Басне достаточно того, что она по сути своей – и так аллегория. Первая метафора в человеческом сознании. Когда человек задумался, как ему вести себя в окружающем мире, он проиллюстрировал свое мнение примером. А обобщенный пример – и есть басня. Только на помощь пришла младенческая идея антропоморфизма: так появились говорящие лисы, львы, орлы.

То, что на струнных играют проказница Мартышка, Осел, Козел и косолапый Мишка, – уже забавно, уже достаточно. Лишь скуку может вызвать знание, кого обозначают эти звери: департаменты законов, военных дел, гражданских и духовных дел, государственной экономии. Посвященные современники могли тонко улыбаться: как отхлестал Крылов Мордвинова с Аракчеевым. Но уже через несколько недель никто не помнил о разногласиях в Государственном совете – тем более через годы. Осталась складно выраженная банальная истина: суть не подменишь суетой, умение – болтовней. Тем и жив “Квартет”, – а не сатирой.
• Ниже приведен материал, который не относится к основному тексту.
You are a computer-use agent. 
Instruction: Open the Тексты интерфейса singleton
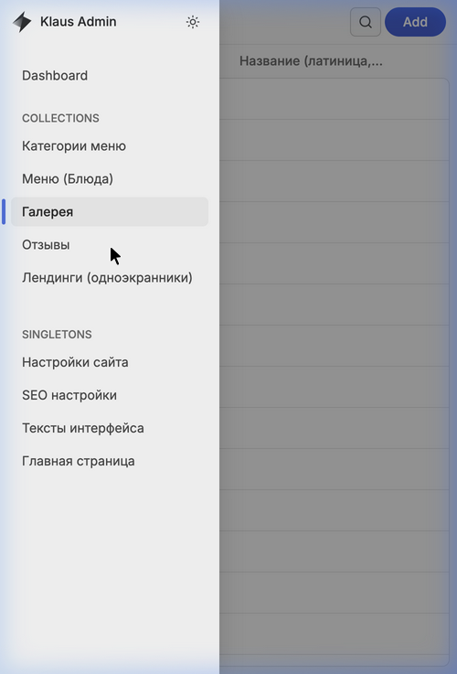click(83, 428)

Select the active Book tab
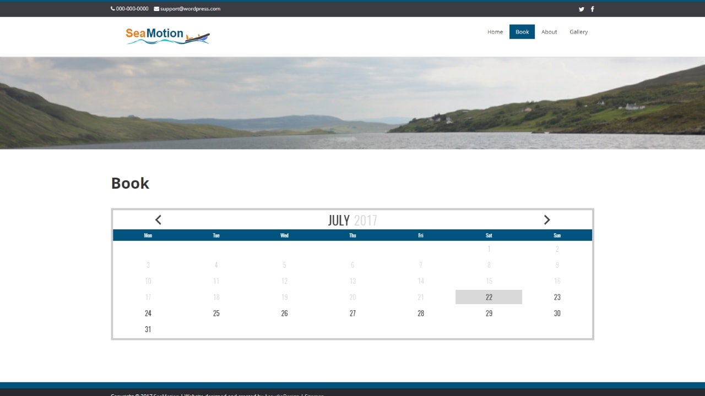[x=522, y=32]
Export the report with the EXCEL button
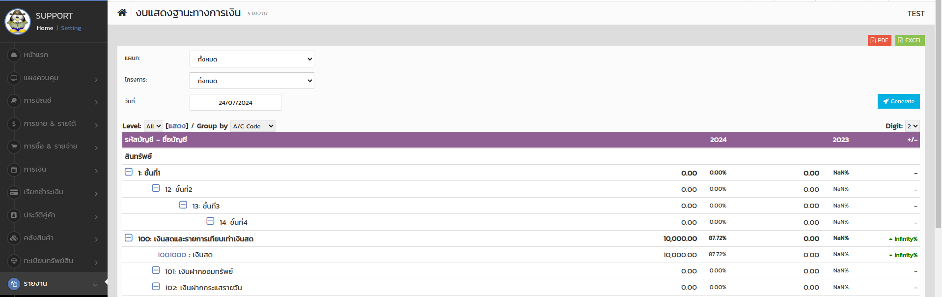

Но Крылов не мог знать, кем останется в памяти потомков, и уж конечно не думал оставаться моралистом. Моралистом он уже был – с самого начала.

Насмотревшись на разные стороны жизни (с девяти лет в чиновничьей службе – в Твери, а потом в Петербурге), Крылов обличал порок с 15-летнего возраста, когда написал комическую оперу “Кофейница”. Затем пришел черед журнала “Почта духов”, который он писал и издавал в одиночку.
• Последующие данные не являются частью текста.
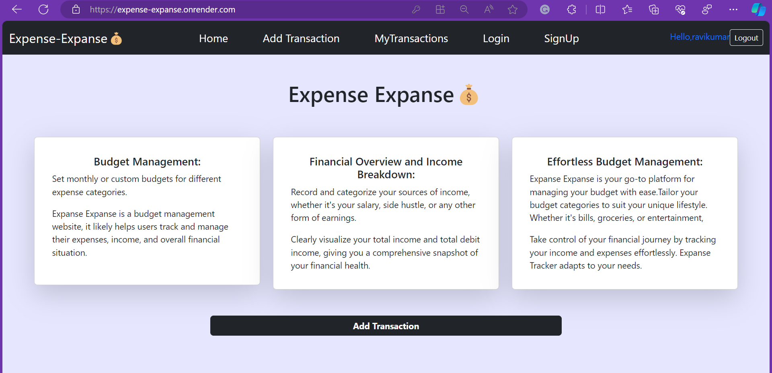This screenshot has height=373, width=772.
Task: Expand the browser settings and more menu
Action: click(x=733, y=9)
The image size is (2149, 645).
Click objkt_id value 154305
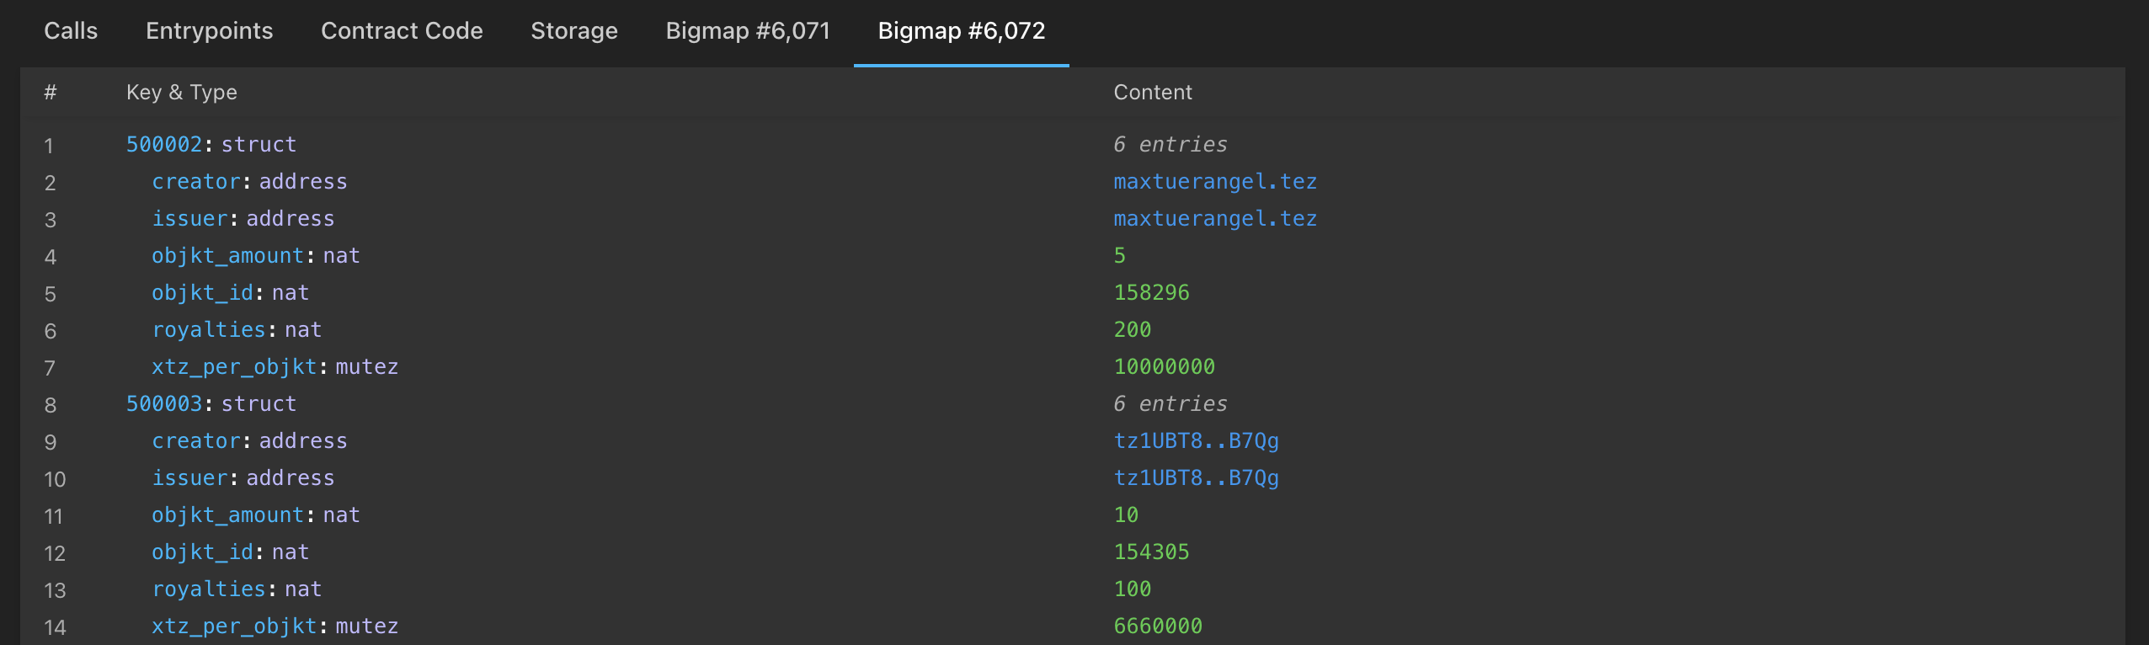click(1151, 552)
Это были зады Новикова и Фонвизина – российский просветительский классицизм: тщеславная Таратора, глупый граф Дубовой, вертихвостка Новомодова, бездарный Рифмоград, распутницы Бесстыда, Всемрада, Неотказа. По сути, такие произведения не предназначены для чтения: достаточно ознакомиться со списком действующих лиц. Имена исчерпывают классицистское негодование при виде пустоты петиметров и щеголих, засилья французов, ничтожества идеалов светского человека: “Я сыскал цуг лучших английских лошадей, прекрасную танцовщицу и невесту; а что еще более, так мне обещали прислать маленького прекрасного мопса; вот желания, которые уже давно занимали мое сердце!”

Мрачным обличителем бродит моралист по балам и приемам, резко выделяясь стилизованной простотой на фоне общества: “Из Америки или из Сибири изволили вы сюда прибыть? – спросил меня незнакомый. – Я очень любопытно желал бы услышать от вас о тамошних диких народах; по вашим вопросам мне кажется, что они еще не лишились своей невинности”.

Невинное сознание обличителя Крылова более всего возмущали браки по расчету, супружеские измены, проворный разврат, любовники знатных дам, набранные из сословия лакеев и волосочесов. Несоразмерность его ярости заставляет подозревать какую-то личную обиду. Во всяком случае, облик невозмутимого Будды, добродушного дедушки не вяжется с этим Савонаролой. Примечательно, что к басням Крылов пришел, когда ему уже было за сорок, – и, похоже, это возрастное: как громогласные декларации молодости сменяются старческим брюзжанием, так классицистские проповеди сменились нравоучительными аллегориями про лисичек и петушков.

Но и в баснях Крылов оставался в первую очередь моралистом – несмотря на старания тогдашних и позднейших любителей его творчества выявить остросатирическую тенденцию. Кому сейчас есть дело до политических убеждений баснописца? Он по какому-то недоразумению бесповоротно зачислен в некий прогрессивный лагерь. Это Крылов, автор басен “Конь и Всадник” (о необходимости обуздания свободы), “Сочинитель и Разбойник” (о том, что вольнодумец хуже убийцы), “Безбожники” (о покарании даже намека на неверие!).